_Exercise directions:_
Each line from the one containing "Task: Add the" through the final line of the records is to be repeated exactly, with no additions.

_Source records:_
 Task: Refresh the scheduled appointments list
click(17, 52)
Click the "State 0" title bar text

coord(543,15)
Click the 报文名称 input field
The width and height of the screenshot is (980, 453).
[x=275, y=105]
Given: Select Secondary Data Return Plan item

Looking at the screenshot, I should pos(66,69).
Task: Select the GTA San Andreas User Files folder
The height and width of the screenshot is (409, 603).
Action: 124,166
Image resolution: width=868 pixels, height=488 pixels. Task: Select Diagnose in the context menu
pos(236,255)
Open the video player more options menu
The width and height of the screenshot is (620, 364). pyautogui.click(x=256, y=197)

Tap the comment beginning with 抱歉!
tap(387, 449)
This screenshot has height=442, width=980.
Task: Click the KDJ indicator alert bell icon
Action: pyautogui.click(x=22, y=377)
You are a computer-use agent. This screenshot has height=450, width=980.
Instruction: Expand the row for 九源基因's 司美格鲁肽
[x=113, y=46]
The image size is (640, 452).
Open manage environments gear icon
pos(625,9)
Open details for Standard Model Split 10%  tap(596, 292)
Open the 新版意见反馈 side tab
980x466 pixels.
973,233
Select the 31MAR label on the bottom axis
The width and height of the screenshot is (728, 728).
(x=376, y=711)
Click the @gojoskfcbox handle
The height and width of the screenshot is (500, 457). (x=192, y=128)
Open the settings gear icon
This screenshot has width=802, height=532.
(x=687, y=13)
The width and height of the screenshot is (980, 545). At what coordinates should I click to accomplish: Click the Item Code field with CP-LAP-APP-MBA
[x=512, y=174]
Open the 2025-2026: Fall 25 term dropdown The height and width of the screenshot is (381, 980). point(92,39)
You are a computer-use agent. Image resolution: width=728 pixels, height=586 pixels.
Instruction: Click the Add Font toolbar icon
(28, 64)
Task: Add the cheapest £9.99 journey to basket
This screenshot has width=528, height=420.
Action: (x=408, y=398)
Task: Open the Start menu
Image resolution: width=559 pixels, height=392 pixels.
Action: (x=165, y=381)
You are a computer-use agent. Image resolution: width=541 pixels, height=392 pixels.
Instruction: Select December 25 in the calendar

_Answer below:_
Task: Add the cheapest £9.99 journey to basket
This screenshot has width=528, height=420.
Action: (x=408, y=398)
Task: Open the Start menu
Image resolution: width=559 pixels, height=392 pixels.
Action: (x=165, y=381)
You are a computer-use agent. Image resolution: width=541 pixels, height=392 pixels.
Instruction: Select December 25 in the calendar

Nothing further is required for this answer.